1) (effective) find a constant A and a deterministic algorithm that find a k-digit prime wose running time is bounded above by $A k^{10}$ .

2) (non effective) Prove that there is a deterministic time algorithm whose running time is bounded above by $A k^{10}$ for some $A$ .

As far as I can see Cramer’s conjecture gives only a non effective algorithm (version 2).

Comment by Gil Kalai — August 29, 2009 @ 9:24 am | Reply
- Does the distinction between effective and non effective version of the problem make sense?
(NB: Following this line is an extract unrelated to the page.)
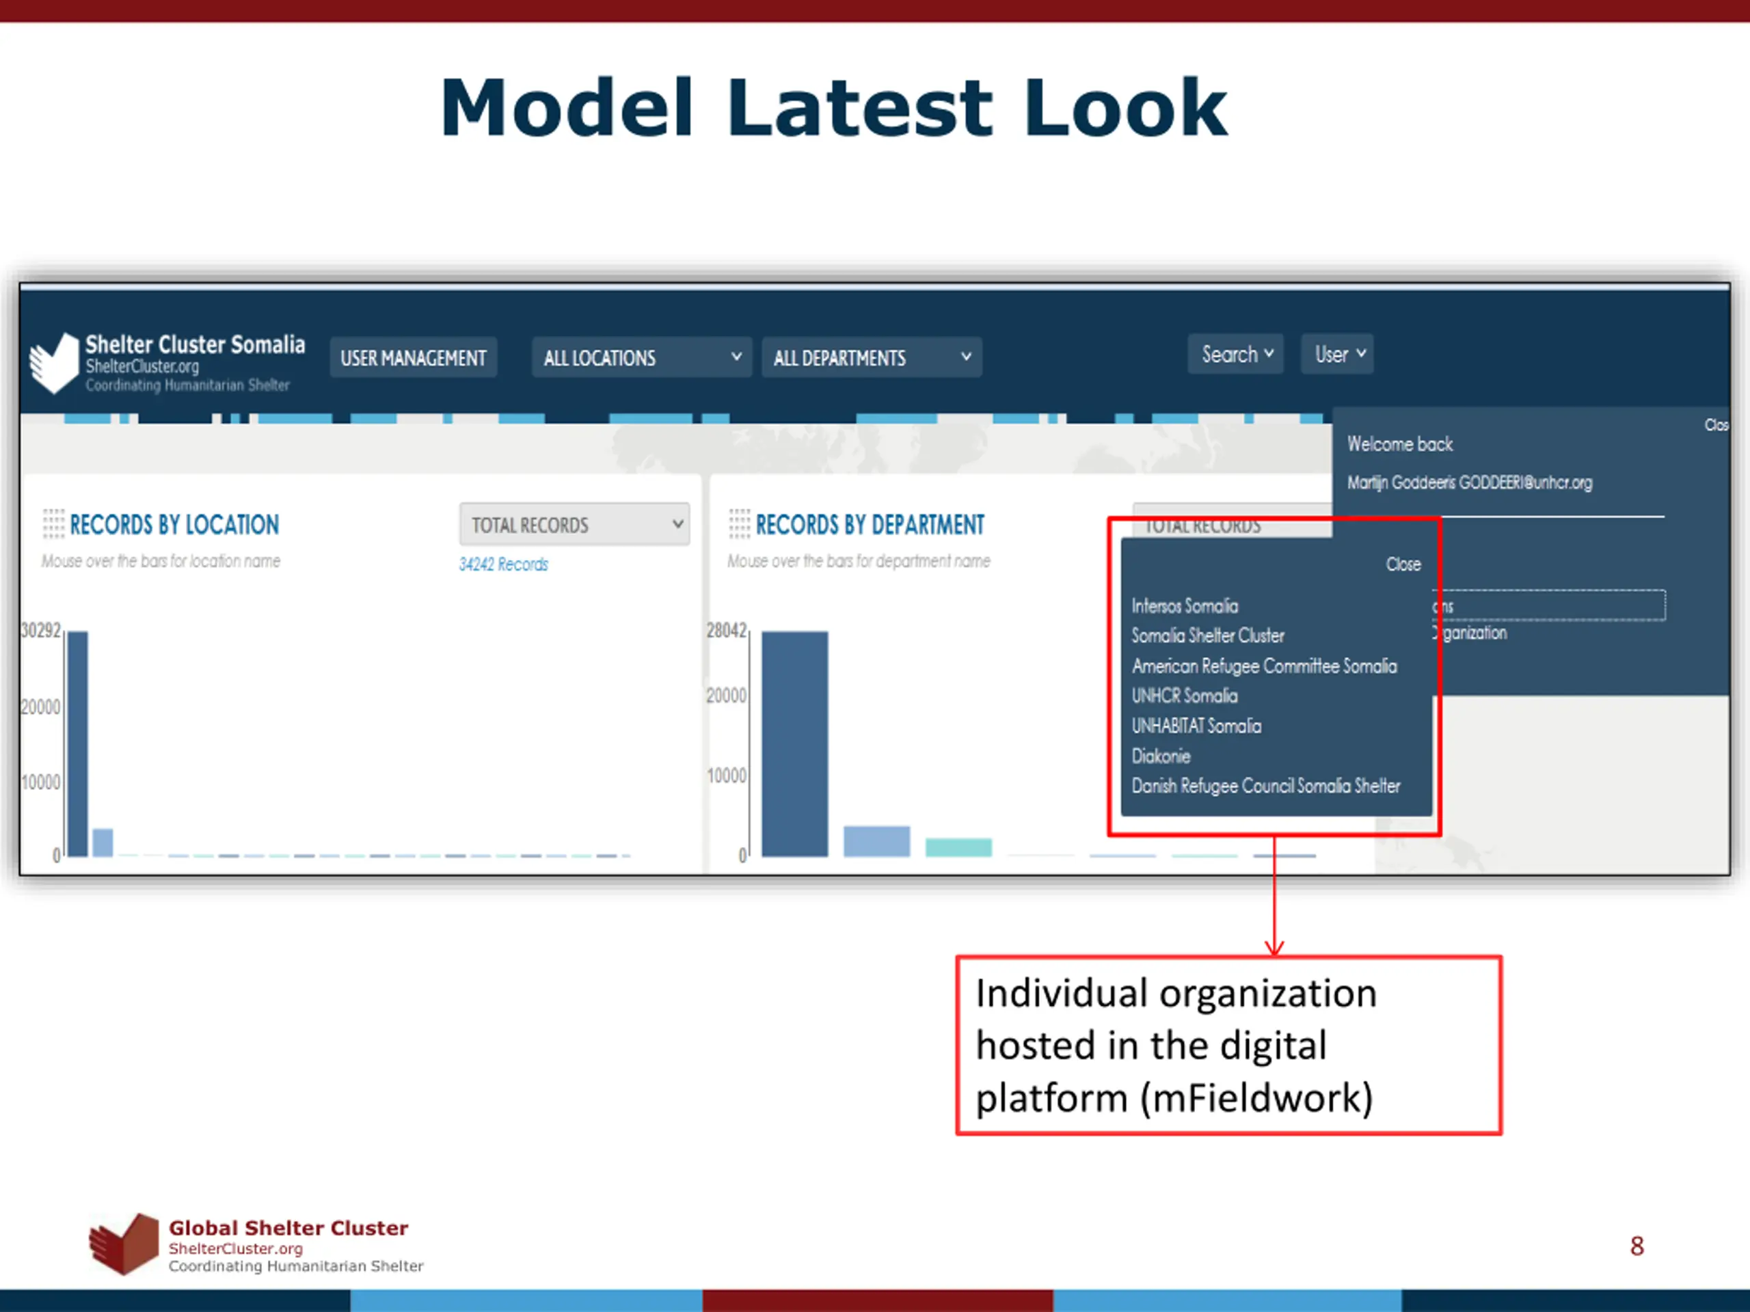Click the teal bar in department chart
Image resolution: width=1750 pixels, height=1312 pixels.
tap(958, 847)
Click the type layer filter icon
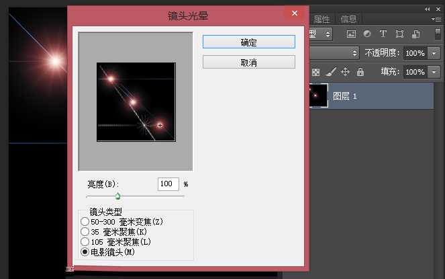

What can we expect from complexity theoretic assumptions of hardness? (Or does the distinction extend to them.)What is the status of the existing (exponential) deterministic algorithms.
  
  Comment by Gil Kalai — August 31, 2009 @ 6:16 am | Reply
It seems to me that I can compute $\sum_{n<=N} \tau(n)$ in time $O(N^{1/3} (\log N)^3)$ . The argument is similar to elementary proofs (such as the one waved at in the exercises to Chapter 3 of Vinogradov's Elements of Number Theory) of the fact that the number of points under the hyperbola equals $(main term) + O(N^{1/3} (\log N)^2)$ . Thanks to Ernie Croot for the inspiration – all mistakes below are my own.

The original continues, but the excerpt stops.